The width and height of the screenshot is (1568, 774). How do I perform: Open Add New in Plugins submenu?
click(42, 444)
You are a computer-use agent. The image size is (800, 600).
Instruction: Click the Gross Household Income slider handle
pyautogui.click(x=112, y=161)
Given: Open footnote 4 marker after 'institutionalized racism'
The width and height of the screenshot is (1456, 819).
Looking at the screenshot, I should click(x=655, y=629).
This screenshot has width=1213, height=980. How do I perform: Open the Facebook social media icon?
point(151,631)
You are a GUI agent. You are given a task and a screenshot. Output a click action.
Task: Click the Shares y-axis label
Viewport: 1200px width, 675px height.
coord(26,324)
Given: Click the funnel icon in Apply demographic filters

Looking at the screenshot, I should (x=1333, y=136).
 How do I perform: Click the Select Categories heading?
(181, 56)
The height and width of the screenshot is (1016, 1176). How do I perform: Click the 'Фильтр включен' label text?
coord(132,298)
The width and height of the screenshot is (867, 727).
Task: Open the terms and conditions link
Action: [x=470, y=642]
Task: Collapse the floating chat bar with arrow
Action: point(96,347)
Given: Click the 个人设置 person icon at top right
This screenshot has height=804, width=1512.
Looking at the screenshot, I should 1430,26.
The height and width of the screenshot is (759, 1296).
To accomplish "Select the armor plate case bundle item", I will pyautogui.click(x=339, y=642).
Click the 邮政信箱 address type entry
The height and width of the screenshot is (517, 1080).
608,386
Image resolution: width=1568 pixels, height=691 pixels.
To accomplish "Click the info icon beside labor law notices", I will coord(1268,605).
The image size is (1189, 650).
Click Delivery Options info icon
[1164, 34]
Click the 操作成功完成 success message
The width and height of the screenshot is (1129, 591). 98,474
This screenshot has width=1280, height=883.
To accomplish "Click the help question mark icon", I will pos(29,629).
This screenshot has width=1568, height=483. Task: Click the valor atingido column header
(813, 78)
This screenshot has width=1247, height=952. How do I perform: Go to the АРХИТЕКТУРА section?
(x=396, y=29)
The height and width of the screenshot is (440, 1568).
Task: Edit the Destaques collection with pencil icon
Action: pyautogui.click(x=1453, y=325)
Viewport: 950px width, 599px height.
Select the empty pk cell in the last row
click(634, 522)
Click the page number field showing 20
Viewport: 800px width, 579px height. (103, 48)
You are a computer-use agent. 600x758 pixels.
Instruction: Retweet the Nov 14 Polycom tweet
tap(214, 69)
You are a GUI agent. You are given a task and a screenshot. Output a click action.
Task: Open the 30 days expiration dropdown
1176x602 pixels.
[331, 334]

What you have to do: Write out the records from the very first line through the line containing "I will coord(1268,605).", both included, as a numbered list, and skip any blank lines.

Finished task:
1. The width and height of the screenshot is (1568, 774). How do I perform: Open Add New in Plugins submenu?
2. click(42, 444)
3. You are a computer-use agent. The image size is (800, 600).
4. Instruction: Click the Gross Household Income slider handle
5. pyautogui.click(x=112, y=161)
6. Given: Open footnote 4 marker after 'institutionalized racism'
7. The width and height of the screenshot is (1456, 819).
8. Looking at the screenshot, I should click(x=655, y=629).
9. This screenshot has width=1213, height=980. How do I perform: Open the Facebook social media icon?
10. point(151,631)
11. You are a GUI agent. You are given a task and a screenshot. Output a click action.
12. Task: Click the Shares y-axis label
13. Viewport: 1200px width, 675px height.
14. coord(26,324)
15. Given: Click the funnel icon in Apply demographic filters
16. Looking at the screenshot, I should (x=1333, y=136).
17.  How do I perform: Click the Select Categories heading?
18. (181, 56)
19. The height and width of the screenshot is (1016, 1176). How do I perform: Click the 'Фильтр включен' label text?
20. coord(132,298)
21. The width and height of the screenshot is (867, 727).
22. Task: Open the terms and conditions link
23. Action: [x=470, y=642]
24. Task: Collapse the floating chat bar with arrow
25. Action: point(96,347)
26. Given: Click the 个人设置 person icon at top right
27. This screenshot has height=804, width=1512.
28. Looking at the screenshot, I should 1430,26.
29. The height and width of the screenshot is (759, 1296).
30. To accomplish "Select the armor plate case bundle item", I will pyautogui.click(x=339, y=642).
31. Click the 邮政信箱 address type entry
32. The height and width of the screenshot is (517, 1080).
33. 608,386
34. Image resolution: width=1568 pixels, height=691 pixels.
35. To accomplish "Click the info icon beside labor law notices", I will coord(1268,605).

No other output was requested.